# [Exercise]
Will you copy out every line of the data below word for word, changing nothing?

# [Records provided]
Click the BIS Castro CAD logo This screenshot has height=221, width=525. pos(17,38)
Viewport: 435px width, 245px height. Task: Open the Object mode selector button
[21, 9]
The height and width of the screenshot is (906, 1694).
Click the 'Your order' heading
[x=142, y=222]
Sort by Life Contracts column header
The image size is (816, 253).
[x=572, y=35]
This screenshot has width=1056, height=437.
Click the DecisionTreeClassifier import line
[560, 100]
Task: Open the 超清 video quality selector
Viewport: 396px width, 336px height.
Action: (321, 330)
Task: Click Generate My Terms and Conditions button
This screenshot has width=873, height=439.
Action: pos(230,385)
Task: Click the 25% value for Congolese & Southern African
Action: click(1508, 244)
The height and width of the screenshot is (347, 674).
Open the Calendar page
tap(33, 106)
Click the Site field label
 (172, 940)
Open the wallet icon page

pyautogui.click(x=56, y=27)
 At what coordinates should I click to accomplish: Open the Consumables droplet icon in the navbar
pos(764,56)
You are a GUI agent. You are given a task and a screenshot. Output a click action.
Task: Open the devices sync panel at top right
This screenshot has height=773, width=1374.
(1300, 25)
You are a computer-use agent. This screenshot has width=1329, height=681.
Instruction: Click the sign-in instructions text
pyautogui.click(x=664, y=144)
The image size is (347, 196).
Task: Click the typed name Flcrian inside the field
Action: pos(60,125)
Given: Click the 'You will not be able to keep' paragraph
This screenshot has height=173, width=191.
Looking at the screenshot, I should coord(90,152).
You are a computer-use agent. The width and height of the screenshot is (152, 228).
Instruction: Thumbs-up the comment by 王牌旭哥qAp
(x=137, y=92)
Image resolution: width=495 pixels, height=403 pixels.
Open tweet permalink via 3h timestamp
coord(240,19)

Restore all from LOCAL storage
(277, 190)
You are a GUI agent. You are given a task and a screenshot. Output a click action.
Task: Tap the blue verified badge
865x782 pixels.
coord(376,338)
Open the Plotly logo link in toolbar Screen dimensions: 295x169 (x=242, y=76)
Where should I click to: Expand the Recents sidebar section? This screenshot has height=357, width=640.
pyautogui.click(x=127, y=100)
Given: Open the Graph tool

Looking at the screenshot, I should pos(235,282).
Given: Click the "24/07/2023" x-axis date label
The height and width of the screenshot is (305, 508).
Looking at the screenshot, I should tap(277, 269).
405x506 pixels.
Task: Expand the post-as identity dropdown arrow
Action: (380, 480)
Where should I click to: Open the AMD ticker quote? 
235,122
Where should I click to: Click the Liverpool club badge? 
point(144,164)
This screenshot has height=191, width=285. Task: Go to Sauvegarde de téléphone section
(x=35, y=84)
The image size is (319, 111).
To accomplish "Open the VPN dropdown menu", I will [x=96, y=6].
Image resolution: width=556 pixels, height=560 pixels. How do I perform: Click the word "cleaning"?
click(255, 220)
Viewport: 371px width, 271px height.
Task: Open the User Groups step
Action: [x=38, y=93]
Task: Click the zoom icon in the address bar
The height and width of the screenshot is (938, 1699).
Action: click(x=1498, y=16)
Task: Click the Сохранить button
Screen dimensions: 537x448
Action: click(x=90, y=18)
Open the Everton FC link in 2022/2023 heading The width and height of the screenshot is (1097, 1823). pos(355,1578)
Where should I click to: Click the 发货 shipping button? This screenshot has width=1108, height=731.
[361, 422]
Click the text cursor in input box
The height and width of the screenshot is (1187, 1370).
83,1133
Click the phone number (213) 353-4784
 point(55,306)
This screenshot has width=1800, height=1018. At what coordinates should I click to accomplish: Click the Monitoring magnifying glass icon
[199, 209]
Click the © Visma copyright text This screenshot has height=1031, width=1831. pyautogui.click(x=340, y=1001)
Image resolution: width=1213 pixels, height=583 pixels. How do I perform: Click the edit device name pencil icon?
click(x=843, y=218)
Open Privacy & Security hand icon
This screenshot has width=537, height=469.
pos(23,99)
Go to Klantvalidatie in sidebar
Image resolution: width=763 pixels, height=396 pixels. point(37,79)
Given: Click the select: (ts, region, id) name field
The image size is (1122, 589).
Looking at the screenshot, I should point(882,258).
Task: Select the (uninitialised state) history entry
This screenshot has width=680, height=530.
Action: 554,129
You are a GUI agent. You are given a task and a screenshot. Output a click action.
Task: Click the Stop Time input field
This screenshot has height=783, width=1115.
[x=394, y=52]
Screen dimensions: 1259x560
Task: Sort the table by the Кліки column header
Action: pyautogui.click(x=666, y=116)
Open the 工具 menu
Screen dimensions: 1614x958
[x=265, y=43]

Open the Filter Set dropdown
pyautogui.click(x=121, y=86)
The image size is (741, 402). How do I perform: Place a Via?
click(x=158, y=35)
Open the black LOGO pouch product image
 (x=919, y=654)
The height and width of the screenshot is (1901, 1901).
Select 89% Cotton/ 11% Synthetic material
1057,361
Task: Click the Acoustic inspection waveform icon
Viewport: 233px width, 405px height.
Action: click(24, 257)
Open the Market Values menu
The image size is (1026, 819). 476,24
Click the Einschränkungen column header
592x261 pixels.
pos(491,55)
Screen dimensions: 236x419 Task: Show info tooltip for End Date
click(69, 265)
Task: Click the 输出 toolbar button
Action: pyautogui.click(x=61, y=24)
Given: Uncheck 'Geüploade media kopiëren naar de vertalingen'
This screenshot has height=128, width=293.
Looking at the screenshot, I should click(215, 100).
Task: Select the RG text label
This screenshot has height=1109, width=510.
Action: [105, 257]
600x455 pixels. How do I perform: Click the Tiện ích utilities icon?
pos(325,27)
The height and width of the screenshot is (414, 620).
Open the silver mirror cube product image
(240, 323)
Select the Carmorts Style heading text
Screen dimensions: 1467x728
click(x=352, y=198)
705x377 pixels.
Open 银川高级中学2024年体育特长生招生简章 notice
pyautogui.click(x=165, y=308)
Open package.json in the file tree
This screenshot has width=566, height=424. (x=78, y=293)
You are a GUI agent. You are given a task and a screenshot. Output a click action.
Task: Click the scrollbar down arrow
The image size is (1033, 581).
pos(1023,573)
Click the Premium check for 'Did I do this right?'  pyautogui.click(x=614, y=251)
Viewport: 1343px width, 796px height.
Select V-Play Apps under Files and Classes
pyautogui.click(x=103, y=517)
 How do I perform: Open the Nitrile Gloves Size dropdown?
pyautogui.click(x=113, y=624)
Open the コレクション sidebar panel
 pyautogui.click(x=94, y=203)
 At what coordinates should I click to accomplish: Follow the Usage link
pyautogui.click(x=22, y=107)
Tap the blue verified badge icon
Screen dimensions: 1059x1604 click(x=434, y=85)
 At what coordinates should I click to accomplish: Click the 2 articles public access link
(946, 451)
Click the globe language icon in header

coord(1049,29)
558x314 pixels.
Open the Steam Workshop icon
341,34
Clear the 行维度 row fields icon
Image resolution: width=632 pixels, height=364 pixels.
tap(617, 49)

# [Answer]
Click the BIS Castro CAD logo This screenshot has height=221, width=525. pos(17,38)
Viewport: 435px width, 245px height. Task: Open the Object mode selector button
[21, 9]
The height and width of the screenshot is (906, 1694).
Click the 'Your order' heading
[x=142, y=222]
Sort by Life Contracts column header
The image size is (816, 253).
[x=572, y=35]
This screenshot has width=1056, height=437.
Click the DecisionTreeClassifier import line
[560, 100]
Task: Open the 超清 video quality selector
Viewport: 396px width, 336px height.
Action: (321, 330)
Task: Click Generate My Terms and Conditions button
This screenshot has width=873, height=439.
Action: pos(230,385)
Task: Click the 25% value for Congolese & Southern African
Action: click(1508, 244)
The height and width of the screenshot is (347, 674).
Open the Calendar page
tap(33, 106)
Click the Site field label
 (172, 940)
Open the wallet icon page

pyautogui.click(x=56, y=27)
 At what coordinates should I click to accomplish: Open the Consumables droplet icon in the navbar
pos(764,56)
You are a GUI agent. You are given a task and a screenshot. Output a click action.
Task: Open the devices sync panel at top right
This screenshot has height=773, width=1374.
(1300, 25)
You are a computer-use agent. This screenshot has width=1329, height=681.
Instruction: Click the sign-in instructions text
pyautogui.click(x=664, y=144)
The image size is (347, 196).
Task: Click the typed name Flcrian inside the field
Action: pos(60,125)
Given: Click the 'You will not be able to keep' paragraph
This screenshot has height=173, width=191.
Looking at the screenshot, I should coord(90,152).
You are a computer-use agent. The width and height of the screenshot is (152, 228).
Instruction: Thumbs-up the comment by 王牌旭哥qAp
(x=137, y=92)
Image resolution: width=495 pixels, height=403 pixels.
Open tweet permalink via 3h timestamp
coord(240,19)

Restore all from LOCAL storage
(277, 190)
You are a GUI agent. You are given a task and a screenshot. Output a click action.
Task: Tap the blue verified badge
865x782 pixels.
coord(376,338)
Open the Plotly logo link in toolbar Screen dimensions: 295x169 (x=242, y=76)
Where should I click to: Expand the Recents sidebar section? This screenshot has height=357, width=640.
pyautogui.click(x=127, y=100)
Given: Open the Graph tool

Looking at the screenshot, I should pos(235,282).
Given: Click the "24/07/2023" x-axis date label
The height and width of the screenshot is (305, 508).
Looking at the screenshot, I should tap(277, 269).
405x506 pixels.
Task: Expand the post-as identity dropdown arrow
Action: (380, 480)
Where should I click to: Open the AMD ticker quote? 
235,122
Where should I click to: Click the Liverpool club badge? 
point(144,164)
This screenshot has height=191, width=285. Task: Go to Sauvegarde de téléphone section
(x=35, y=84)
The image size is (319, 111).
To accomplish "Open the VPN dropdown menu", I will [x=96, y=6].
Image resolution: width=556 pixels, height=560 pixels. How do I perform: Click the word "cleaning"?
click(255, 220)
Viewport: 371px width, 271px height.
Task: Open the User Groups step
Action: [x=38, y=93]
Task: Click the zoom icon in the address bar
The height and width of the screenshot is (938, 1699).
Action: click(x=1498, y=16)
Task: Click the Сохранить button
Screen dimensions: 537x448
Action: click(x=90, y=18)
Open the Everton FC link in 2022/2023 heading The width and height of the screenshot is (1097, 1823). pos(355,1578)
Where should I click to: Click the 发货 shipping button? This screenshot has width=1108, height=731.
[361, 422]
Click the text cursor in input box
The height and width of the screenshot is (1187, 1370).
83,1133
Click the phone number (213) 353-4784
 point(55,306)
This screenshot has width=1800, height=1018. At what coordinates should I click to accomplish: Click the Monitoring magnifying glass icon
[199, 209]
Click the © Visma copyright text This screenshot has height=1031, width=1831. pyautogui.click(x=340, y=1001)
Image resolution: width=1213 pixels, height=583 pixels. How do I perform: Click the edit device name pencil icon?
click(x=843, y=218)
Open Privacy & Security hand icon
This screenshot has width=537, height=469.
pos(23,99)
Go to Klantvalidatie in sidebar
Image resolution: width=763 pixels, height=396 pixels. point(37,79)
Given: Click the select: (ts, region, id) name field
The image size is (1122, 589).
Looking at the screenshot, I should point(882,258).
Task: Select the (uninitialised state) history entry
This screenshot has width=680, height=530.
Action: 554,129
You are a GUI agent. You are given a task and a screenshot. Output a click action.
Task: Click the Stop Time input field
This screenshot has height=783, width=1115.
[x=394, y=52]
Screen dimensions: 1259x560
Task: Sort the table by the Кліки column header
Action: pyautogui.click(x=666, y=116)
Open the 工具 menu
Screen dimensions: 1614x958
[x=265, y=43]

Open the Filter Set dropdown
pyautogui.click(x=121, y=86)
The image size is (741, 402). How do I perform: Place a Via?
click(x=158, y=35)
Open the black LOGO pouch product image
 (x=919, y=654)
The height and width of the screenshot is (1901, 1901).
Select 89% Cotton/ 11% Synthetic material
1057,361
Task: Click the Acoustic inspection waveform icon
Viewport: 233px width, 405px height.
Action: click(24, 257)
Open the Market Values menu
The image size is (1026, 819). 476,24
Click the Einschränkungen column header
592x261 pixels.
pos(491,55)
Screen dimensions: 236x419 Task: Show info tooltip for End Date
click(69, 265)
Task: Click the 输出 toolbar button
Action: pyautogui.click(x=61, y=24)
Given: Uncheck 'Geüploade media kopiëren naar de vertalingen'
This screenshot has height=128, width=293.
Looking at the screenshot, I should click(215, 100).
Task: Select the RG text label
This screenshot has height=1109, width=510.
Action: [105, 257]
600x455 pixels. How do I perform: Click the Tiện ích utilities icon?
pos(325,27)
The height and width of the screenshot is (414, 620).
Open the silver mirror cube product image
(240, 323)
Select the Carmorts Style heading text
Screen dimensions: 1467x728
click(x=352, y=198)
705x377 pixels.
Open 银川高级中学2024年体育特长生招生简章 notice
pyautogui.click(x=165, y=308)
Open package.json in the file tree
This screenshot has width=566, height=424. (x=78, y=293)
You are a GUI agent. You are given a task and a screenshot. Output a click action.
Task: Click the scrollbar down arrow
The image size is (1033, 581).
pos(1023,573)
Click the Premium check for 'Did I do this right?'  pyautogui.click(x=614, y=251)
Viewport: 1343px width, 796px height.
Select V-Play Apps under Files and Classes
pyautogui.click(x=103, y=517)
 How do I perform: Open the Nitrile Gloves Size dropdown?
pyautogui.click(x=113, y=624)
Open the コレクション sidebar panel
 pyautogui.click(x=94, y=203)
 At what coordinates should I click to accomplish: Follow the Usage link
pyautogui.click(x=22, y=107)
Tap the blue verified badge icon
Screen dimensions: 1059x1604 click(x=434, y=85)
 At what coordinates should I click to accomplish: Click the 2 articles public access link
(946, 451)
Click the globe language icon in header

coord(1049,29)
558x314 pixels.
Open the Steam Workshop icon
341,34
Clear the 行维度 row fields icon
Image resolution: width=632 pixels, height=364 pixels.
tap(617, 49)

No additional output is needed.